Skilled medical management is covered throughout the events of pregnancy, beginning with diagnosis, continuing through delivery and ending after the necessary postnatal care. Similarly, in the event of termination of pregnancy, regardless of whether terminated spontaneously or for therapeutic reasons (i.e., where the life of the mother would be endangered if the fetus were brought to term), the need for skilled medical management and/or medical services is equally important as in those cases carried to full term. After the infant is delivered and is a separate individual, items and services furnished to the infant are not covered on the basis of the mother’s eligibility.

Most surgeons and obstetricians bill patients an all-inclusive package charge intended to cover all services associated with the surgical procedure or delivery of the child. All expenses for surgical and obstetrical care, including preoperative/prenatal examinations and tests and post-operative/postnatal services, are considered incurred on the date of surgery or delivery, as appropriate. This policy applies whether the physician bills on a package charge basis, or itemizes the bill separately for these items.

Occasionally, a physician’s bill may include charges for additional services not directly related to the surgical procedure or the delivery. Such charges are considered incurred on the date the additional services are furnished.

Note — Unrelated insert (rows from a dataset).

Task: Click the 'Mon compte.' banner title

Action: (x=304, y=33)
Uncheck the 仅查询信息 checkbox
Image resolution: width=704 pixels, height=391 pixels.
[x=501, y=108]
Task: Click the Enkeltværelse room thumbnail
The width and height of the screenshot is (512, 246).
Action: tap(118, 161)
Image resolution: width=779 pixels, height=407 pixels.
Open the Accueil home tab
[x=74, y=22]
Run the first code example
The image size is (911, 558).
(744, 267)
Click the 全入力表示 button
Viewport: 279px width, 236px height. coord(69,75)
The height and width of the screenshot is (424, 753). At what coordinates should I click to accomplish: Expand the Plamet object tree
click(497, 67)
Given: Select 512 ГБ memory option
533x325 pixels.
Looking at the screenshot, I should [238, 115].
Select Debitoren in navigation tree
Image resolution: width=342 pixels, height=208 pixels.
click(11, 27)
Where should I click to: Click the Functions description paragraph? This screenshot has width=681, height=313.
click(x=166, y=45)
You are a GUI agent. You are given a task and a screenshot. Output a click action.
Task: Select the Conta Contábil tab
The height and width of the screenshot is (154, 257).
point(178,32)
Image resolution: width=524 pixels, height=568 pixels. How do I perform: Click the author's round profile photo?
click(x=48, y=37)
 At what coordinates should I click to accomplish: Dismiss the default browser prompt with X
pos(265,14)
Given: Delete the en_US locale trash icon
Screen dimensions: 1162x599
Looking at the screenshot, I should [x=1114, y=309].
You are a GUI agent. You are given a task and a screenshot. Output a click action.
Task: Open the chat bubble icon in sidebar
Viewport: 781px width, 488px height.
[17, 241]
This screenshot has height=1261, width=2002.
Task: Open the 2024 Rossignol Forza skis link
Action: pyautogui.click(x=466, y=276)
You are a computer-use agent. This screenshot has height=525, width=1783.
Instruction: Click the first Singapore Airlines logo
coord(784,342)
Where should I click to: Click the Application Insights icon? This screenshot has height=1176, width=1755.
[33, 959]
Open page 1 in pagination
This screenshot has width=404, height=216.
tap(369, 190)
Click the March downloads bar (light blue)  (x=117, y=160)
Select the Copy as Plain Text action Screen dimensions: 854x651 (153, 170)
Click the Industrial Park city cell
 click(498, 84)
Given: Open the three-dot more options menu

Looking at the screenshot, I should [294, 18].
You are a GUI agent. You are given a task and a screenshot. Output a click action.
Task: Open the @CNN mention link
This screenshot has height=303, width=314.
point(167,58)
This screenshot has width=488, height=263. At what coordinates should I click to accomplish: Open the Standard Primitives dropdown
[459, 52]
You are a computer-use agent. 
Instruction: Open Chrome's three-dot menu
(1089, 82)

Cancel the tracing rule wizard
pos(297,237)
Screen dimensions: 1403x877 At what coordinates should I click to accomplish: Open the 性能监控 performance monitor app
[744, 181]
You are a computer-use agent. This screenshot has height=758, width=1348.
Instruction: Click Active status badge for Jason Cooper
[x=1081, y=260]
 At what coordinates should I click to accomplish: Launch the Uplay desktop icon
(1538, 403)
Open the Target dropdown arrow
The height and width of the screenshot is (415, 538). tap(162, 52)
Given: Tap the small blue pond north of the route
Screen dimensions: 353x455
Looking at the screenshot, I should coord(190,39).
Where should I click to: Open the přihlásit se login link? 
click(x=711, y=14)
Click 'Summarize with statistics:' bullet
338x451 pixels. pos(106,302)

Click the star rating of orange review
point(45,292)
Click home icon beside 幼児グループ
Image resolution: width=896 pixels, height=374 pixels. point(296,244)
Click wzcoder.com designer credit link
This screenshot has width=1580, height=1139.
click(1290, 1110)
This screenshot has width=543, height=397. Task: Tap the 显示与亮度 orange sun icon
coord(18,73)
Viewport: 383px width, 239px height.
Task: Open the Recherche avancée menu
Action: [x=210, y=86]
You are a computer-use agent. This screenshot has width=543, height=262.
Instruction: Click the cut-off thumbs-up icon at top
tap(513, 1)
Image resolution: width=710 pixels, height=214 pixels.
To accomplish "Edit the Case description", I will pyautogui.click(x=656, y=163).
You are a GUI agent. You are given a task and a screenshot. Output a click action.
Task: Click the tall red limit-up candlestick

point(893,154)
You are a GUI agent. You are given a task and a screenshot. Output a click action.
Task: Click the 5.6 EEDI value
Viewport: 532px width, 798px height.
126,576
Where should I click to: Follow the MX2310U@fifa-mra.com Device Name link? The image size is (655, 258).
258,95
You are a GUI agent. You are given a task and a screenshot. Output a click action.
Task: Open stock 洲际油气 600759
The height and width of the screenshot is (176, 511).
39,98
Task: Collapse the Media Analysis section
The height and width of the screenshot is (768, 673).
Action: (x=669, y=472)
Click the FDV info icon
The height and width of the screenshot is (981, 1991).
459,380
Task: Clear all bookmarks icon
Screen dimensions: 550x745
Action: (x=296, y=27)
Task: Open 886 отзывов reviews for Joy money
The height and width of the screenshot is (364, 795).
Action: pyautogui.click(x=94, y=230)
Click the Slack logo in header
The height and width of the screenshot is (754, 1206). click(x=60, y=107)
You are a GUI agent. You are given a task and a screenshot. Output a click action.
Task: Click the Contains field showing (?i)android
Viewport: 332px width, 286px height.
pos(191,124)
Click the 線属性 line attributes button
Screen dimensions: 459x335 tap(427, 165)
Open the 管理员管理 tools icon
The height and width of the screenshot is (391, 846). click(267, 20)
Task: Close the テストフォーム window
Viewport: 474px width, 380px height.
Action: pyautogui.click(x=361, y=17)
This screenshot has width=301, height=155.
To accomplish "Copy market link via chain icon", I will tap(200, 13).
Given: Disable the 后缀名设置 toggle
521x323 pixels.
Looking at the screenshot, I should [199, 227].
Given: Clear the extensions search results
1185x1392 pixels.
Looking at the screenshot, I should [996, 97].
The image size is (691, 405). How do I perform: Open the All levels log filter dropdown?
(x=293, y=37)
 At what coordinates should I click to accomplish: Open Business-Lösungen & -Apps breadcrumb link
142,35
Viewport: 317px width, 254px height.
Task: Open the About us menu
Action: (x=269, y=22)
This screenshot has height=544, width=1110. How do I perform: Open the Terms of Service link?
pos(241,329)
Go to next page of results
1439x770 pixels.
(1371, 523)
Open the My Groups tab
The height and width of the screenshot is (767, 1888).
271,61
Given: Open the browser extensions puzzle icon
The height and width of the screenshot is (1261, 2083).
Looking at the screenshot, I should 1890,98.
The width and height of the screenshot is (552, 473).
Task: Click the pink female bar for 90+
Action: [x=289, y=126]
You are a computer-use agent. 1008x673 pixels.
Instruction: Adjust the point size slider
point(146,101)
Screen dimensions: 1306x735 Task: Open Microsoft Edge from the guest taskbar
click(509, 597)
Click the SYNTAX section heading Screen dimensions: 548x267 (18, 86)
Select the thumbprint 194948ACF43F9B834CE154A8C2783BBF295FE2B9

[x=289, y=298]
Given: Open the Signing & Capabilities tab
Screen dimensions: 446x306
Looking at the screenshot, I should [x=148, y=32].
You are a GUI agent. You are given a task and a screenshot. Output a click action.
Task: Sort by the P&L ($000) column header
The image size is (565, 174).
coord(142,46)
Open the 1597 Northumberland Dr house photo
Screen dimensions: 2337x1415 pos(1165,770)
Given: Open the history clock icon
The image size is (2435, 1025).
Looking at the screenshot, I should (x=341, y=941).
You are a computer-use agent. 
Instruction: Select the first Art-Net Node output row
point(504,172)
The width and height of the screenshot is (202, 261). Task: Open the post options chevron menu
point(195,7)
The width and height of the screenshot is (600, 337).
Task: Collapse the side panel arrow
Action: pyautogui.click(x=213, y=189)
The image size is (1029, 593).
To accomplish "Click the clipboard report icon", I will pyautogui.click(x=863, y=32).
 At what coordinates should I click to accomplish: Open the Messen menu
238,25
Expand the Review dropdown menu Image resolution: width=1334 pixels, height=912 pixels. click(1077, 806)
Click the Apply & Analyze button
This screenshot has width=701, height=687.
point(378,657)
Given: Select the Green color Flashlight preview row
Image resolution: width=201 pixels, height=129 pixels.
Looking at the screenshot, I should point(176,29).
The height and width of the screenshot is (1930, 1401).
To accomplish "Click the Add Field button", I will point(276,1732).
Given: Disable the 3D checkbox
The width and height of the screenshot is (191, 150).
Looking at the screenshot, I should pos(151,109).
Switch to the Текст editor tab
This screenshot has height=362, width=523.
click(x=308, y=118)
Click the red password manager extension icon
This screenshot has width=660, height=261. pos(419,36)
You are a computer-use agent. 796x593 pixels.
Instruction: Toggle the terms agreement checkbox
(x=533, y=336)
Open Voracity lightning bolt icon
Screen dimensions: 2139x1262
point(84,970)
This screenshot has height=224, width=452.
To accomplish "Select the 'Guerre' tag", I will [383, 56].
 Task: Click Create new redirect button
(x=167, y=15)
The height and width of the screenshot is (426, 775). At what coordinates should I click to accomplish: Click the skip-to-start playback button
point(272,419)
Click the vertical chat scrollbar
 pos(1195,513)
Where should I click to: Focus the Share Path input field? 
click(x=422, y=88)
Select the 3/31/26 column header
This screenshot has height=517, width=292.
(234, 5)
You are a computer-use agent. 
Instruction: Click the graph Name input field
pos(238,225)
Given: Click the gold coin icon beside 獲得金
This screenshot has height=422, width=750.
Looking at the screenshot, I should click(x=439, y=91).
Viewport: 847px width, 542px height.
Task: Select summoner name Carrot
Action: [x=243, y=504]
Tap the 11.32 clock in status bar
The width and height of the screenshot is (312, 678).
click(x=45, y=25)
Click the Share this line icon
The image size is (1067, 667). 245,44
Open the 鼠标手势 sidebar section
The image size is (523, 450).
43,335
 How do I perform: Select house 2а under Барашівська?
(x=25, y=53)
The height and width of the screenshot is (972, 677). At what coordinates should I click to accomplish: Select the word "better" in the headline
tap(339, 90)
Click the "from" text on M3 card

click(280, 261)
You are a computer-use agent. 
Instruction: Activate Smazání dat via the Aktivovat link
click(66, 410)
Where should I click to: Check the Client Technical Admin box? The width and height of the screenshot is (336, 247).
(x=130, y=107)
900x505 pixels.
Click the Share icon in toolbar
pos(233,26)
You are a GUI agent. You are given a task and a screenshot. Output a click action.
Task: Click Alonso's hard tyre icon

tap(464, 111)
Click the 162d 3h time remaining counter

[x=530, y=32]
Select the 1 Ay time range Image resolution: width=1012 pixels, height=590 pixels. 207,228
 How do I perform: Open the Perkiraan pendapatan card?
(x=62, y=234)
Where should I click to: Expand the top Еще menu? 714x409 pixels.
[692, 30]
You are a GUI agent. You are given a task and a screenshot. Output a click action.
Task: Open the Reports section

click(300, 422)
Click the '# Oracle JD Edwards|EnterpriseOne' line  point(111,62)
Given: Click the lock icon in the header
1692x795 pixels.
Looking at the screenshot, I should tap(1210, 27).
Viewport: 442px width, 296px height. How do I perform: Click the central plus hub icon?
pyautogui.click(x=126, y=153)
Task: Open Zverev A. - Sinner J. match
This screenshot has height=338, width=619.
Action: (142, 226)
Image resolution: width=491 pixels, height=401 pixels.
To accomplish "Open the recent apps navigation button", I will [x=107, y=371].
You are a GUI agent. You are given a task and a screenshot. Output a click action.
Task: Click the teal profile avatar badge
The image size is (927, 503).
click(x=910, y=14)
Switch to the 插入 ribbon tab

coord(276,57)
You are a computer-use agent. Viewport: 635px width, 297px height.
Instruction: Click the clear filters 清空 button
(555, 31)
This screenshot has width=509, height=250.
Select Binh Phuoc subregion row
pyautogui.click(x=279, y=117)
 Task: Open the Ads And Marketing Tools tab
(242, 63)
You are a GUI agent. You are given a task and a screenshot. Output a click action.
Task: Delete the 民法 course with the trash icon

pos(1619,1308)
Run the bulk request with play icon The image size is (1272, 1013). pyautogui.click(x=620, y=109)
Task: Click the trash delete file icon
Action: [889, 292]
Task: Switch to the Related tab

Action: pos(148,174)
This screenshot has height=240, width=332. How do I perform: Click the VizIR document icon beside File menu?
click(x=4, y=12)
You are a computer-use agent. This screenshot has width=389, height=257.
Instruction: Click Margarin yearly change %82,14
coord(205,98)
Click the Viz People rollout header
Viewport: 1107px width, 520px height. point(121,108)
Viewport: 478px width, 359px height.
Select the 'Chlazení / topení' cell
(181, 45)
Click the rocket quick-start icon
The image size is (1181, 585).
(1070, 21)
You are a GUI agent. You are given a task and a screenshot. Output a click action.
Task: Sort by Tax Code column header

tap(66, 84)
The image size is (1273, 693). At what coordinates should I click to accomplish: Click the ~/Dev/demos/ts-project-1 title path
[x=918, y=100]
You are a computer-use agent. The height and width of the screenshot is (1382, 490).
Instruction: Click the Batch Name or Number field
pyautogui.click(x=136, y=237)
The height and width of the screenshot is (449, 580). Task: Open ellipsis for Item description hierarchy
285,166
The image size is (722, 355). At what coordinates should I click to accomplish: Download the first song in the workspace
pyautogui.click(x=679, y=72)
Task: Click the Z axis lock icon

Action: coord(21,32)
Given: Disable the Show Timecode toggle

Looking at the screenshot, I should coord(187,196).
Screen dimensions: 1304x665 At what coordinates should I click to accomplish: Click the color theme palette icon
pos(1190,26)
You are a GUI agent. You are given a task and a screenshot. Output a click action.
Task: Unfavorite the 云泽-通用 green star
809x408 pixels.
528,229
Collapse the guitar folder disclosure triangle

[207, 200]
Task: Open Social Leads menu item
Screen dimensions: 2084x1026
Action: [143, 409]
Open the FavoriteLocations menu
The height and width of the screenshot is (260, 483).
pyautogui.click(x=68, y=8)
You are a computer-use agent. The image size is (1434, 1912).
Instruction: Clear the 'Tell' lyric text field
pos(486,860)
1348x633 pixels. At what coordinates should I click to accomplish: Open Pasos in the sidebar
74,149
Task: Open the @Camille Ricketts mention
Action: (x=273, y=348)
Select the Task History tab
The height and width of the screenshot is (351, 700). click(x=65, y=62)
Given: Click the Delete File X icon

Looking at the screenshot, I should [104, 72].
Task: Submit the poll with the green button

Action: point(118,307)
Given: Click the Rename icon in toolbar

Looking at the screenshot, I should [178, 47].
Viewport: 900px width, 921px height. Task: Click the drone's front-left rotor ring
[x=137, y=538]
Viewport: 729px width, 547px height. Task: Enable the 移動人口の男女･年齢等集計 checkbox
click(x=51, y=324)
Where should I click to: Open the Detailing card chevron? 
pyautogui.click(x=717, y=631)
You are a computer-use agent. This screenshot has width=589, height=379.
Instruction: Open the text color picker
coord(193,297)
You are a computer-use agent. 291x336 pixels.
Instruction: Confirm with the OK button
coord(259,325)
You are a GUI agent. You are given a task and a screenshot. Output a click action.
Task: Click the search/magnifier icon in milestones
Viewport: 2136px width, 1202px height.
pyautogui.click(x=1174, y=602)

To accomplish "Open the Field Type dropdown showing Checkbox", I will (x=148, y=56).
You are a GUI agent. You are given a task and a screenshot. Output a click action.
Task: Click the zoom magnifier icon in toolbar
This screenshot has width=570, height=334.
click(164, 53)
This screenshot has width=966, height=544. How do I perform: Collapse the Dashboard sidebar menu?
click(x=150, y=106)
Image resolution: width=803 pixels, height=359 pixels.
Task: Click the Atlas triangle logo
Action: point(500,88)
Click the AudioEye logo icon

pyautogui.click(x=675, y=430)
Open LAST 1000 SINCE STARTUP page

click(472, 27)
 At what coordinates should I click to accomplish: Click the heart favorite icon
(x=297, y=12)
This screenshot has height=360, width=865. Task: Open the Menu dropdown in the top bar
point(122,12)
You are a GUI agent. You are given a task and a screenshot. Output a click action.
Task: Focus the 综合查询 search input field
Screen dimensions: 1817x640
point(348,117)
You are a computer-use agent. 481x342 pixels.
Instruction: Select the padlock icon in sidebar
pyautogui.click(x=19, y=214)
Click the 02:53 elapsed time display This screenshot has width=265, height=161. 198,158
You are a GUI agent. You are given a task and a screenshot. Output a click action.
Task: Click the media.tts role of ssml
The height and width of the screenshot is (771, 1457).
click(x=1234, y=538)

The above policy applies only where the charges are imposed by one physician or by a clinic on behalf of a group of physicians. Where more than one physician imposes charges for surgical or obstetrical services, all preoperative/prenatal and post-operative/postnatal services performed by the physician who performed the surgery or delivery are considered incurred on the date of the surgery or delivery. Expenses for services rendered by other physicians are considered incurred on the date they were performed.

Treatment for Infertility
Reasonable and necessary services associated with treatment for infertility are covered under Medicare. Infertility is a condition sufficiently at variance with the usual state of health to make it appropriate for a person who normally is expected to be fertile to seek medical consultation and treatment.